■ **Required work**:
Locate the line that contains "Task: Switch to the Share tab in Explorer" in the entries below, then repeat it and every following line through the line that contains "Given: Open All images gallery", exactly, and no others.

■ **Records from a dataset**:
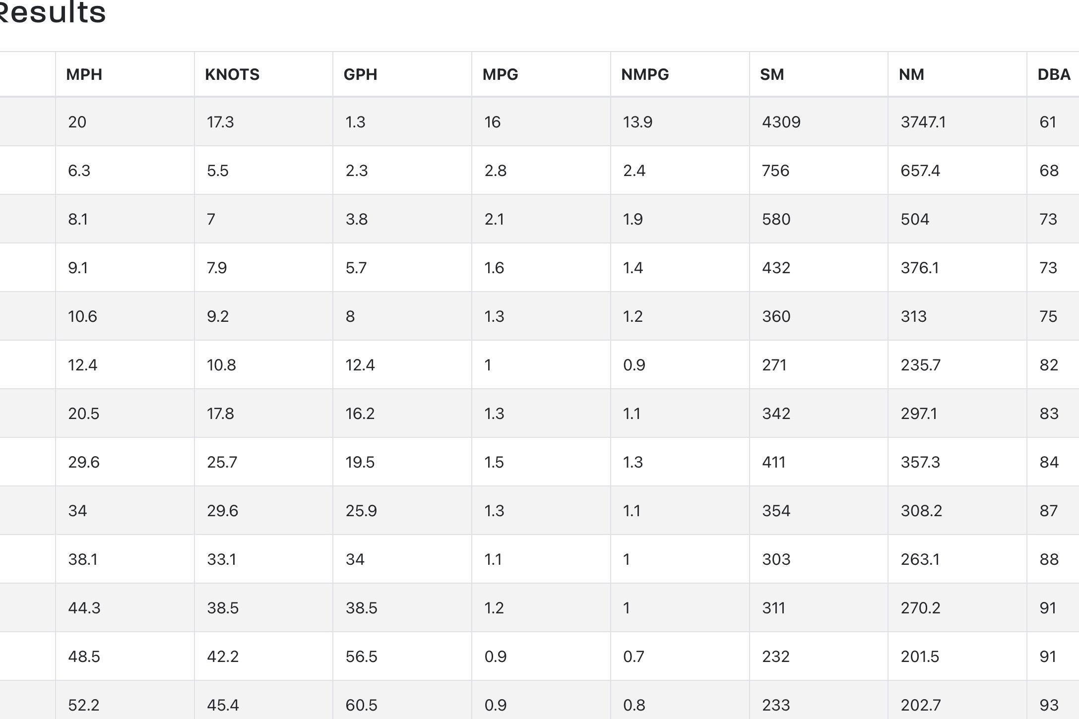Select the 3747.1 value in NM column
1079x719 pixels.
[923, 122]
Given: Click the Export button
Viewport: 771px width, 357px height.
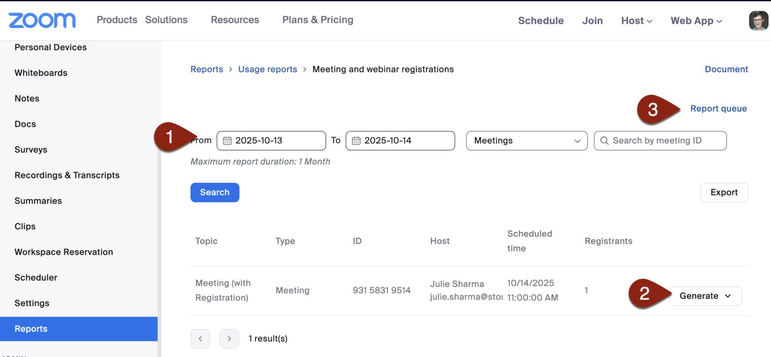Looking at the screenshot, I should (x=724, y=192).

---

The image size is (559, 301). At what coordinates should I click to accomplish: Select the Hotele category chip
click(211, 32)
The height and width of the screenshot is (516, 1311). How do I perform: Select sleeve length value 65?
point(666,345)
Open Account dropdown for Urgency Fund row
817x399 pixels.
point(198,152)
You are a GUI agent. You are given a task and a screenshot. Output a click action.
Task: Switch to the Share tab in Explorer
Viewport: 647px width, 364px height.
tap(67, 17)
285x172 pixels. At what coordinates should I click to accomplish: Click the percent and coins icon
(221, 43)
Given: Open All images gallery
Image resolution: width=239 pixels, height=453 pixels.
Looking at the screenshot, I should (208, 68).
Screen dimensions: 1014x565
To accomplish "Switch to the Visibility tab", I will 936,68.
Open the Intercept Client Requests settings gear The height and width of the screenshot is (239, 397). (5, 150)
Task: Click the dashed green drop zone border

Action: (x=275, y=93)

---

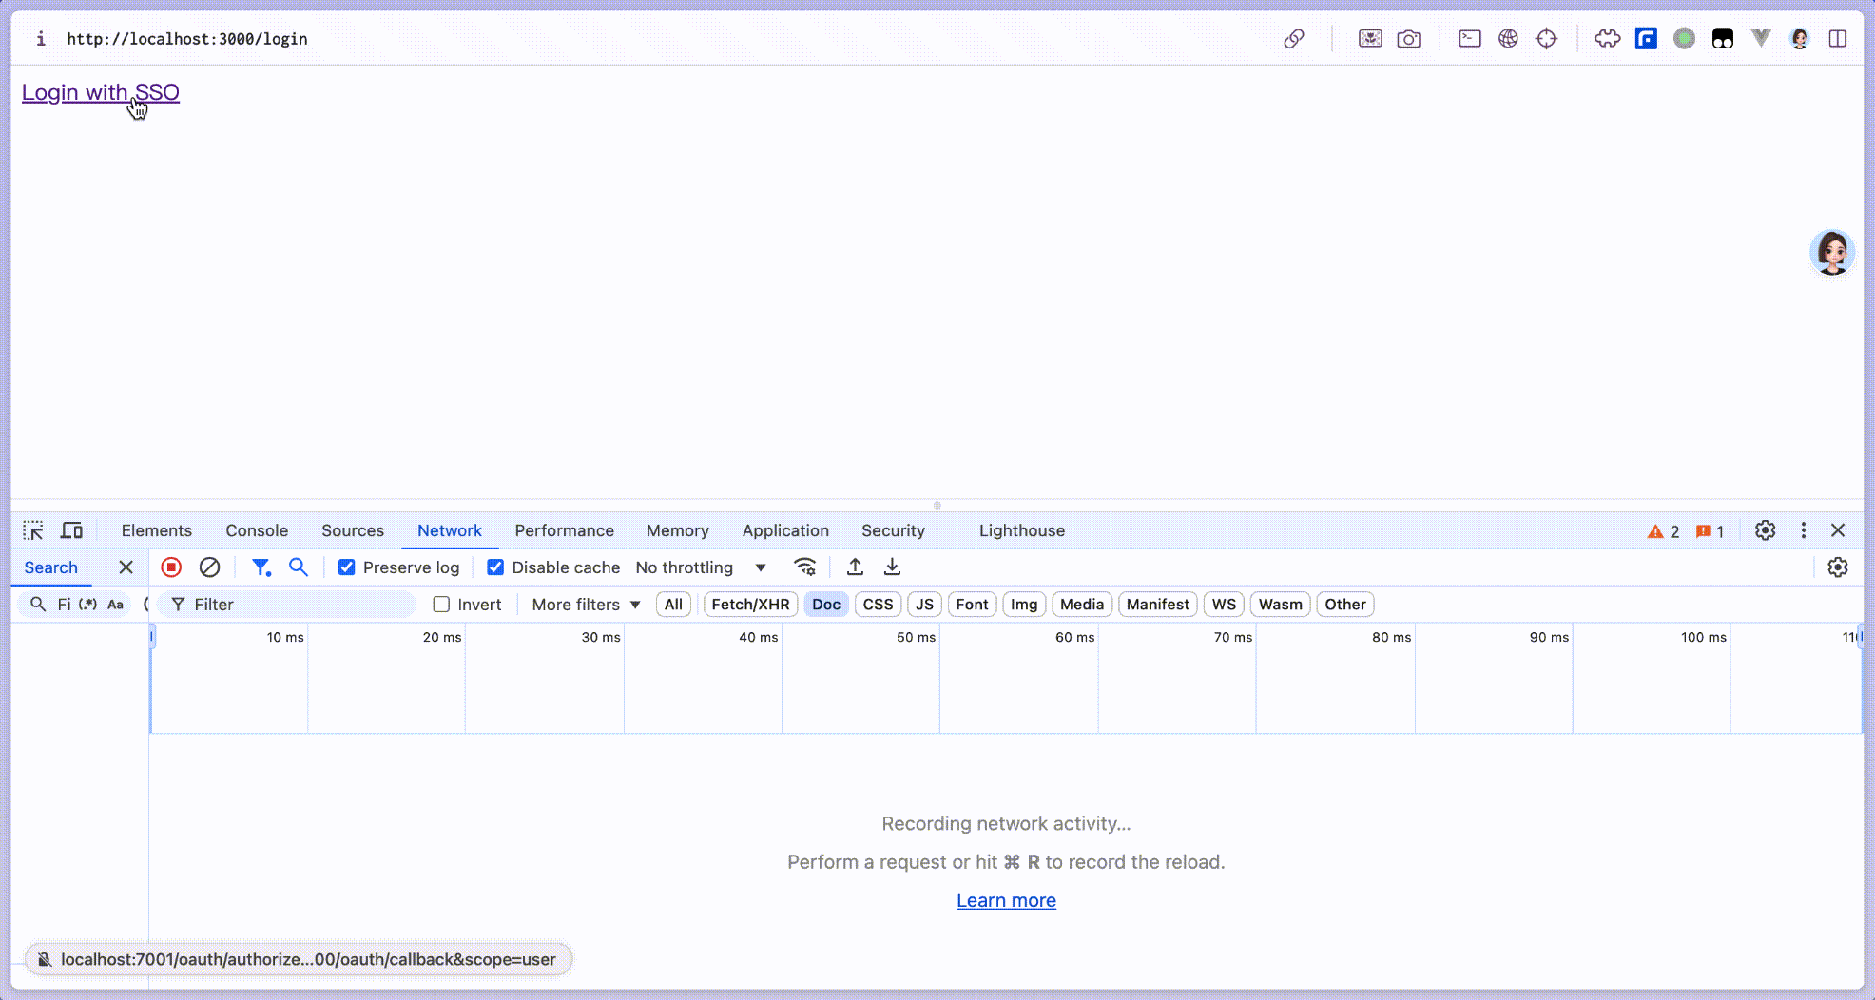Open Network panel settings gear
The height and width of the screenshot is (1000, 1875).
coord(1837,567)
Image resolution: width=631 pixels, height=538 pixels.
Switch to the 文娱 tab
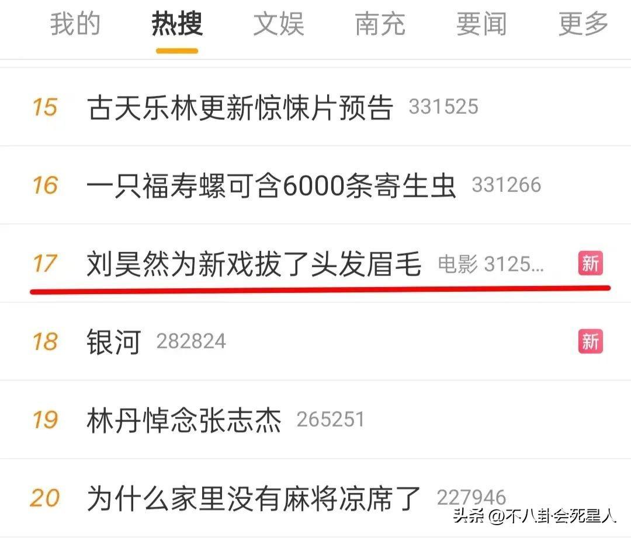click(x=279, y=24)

■ **Completed task**:
Task: Switch to the Share tab in Explorer
Viewport: 647px width, 364px height.
tap(67, 17)
285x172 pixels. At what coordinates should I click to accomplish: Click the percent and coins icon
(221, 43)
Given: Open All images gallery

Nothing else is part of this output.